[Dataset items]
=====

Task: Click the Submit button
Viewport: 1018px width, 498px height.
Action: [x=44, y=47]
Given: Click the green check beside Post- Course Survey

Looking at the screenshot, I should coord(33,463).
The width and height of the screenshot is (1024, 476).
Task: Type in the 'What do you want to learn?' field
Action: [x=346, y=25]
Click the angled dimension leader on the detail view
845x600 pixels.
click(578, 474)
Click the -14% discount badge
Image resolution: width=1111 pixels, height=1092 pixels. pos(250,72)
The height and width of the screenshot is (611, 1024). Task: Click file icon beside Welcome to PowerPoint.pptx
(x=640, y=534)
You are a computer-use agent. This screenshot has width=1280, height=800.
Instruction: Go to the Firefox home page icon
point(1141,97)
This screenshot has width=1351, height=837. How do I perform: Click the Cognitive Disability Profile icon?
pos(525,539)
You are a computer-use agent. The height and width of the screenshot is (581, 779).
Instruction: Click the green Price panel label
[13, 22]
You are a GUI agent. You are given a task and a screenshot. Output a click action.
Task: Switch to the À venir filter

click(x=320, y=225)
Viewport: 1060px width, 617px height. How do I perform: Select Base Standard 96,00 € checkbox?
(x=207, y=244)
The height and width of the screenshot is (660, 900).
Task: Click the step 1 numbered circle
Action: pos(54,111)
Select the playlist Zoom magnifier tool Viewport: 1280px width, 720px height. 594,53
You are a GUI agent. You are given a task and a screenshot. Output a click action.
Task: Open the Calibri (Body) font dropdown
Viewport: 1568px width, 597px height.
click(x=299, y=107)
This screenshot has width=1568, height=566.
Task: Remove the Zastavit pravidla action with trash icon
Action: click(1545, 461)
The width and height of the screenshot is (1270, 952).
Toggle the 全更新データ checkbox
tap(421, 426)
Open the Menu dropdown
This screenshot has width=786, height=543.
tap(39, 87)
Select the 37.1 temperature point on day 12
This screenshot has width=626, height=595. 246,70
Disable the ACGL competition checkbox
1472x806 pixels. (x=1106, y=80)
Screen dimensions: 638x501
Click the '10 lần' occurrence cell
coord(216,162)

=====

#### [Exercise description]
I need each of the entries above printed again exactly.

#### [Problem solution]
Task: Click the Submit button
Viewport: 1018px width, 498px height.
Action: [x=44, y=47]
Given: Click the green check beside Post- Course Survey

Looking at the screenshot, I should coord(33,463).
The width and height of the screenshot is (1024, 476).
Task: Type in the 'What do you want to learn?' field
Action: [x=346, y=25]
Click the angled dimension leader on the detail view
845x600 pixels.
click(578, 474)
Click the -14% discount badge
Image resolution: width=1111 pixels, height=1092 pixels. pos(250,72)
The height and width of the screenshot is (611, 1024). Task: Click file icon beside Welcome to PowerPoint.pptx
(x=640, y=534)
You are a computer-use agent. This screenshot has width=1280, height=800.
Instruction: Go to the Firefox home page icon
point(1141,97)
This screenshot has width=1351, height=837. How do I perform: Click the Cognitive Disability Profile icon?
pos(525,539)
You are a computer-use agent. The height and width of the screenshot is (581, 779).
Instruction: Click the green Price panel label
[13, 22]
You are a GUI agent. You are given a task and a screenshot. Output a click action.
Task: Switch to the À venir filter

click(x=320, y=225)
Viewport: 1060px width, 617px height. How do I perform: Select Base Standard 96,00 € checkbox?
(x=207, y=244)
The height and width of the screenshot is (660, 900).
Task: Click the step 1 numbered circle
Action: pos(54,111)
Select the playlist Zoom magnifier tool Viewport: 1280px width, 720px height. 594,53
You are a GUI agent. You are given a task and a screenshot. Output a click action.
Task: Open the Calibri (Body) font dropdown
Viewport: 1568px width, 597px height.
click(x=299, y=107)
This screenshot has width=1568, height=566.
Task: Remove the Zastavit pravidla action with trash icon
Action: click(1545, 461)
The width and height of the screenshot is (1270, 952).
Toggle the 全更新データ checkbox
tap(421, 426)
Open the Menu dropdown
This screenshot has width=786, height=543.
tap(39, 87)
Select the 37.1 temperature point on day 12
This screenshot has width=626, height=595. 246,70
Disable the ACGL competition checkbox
1472x806 pixels. (x=1106, y=80)
Screen dimensions: 638x501
Click the '10 lần' occurrence cell
coord(216,162)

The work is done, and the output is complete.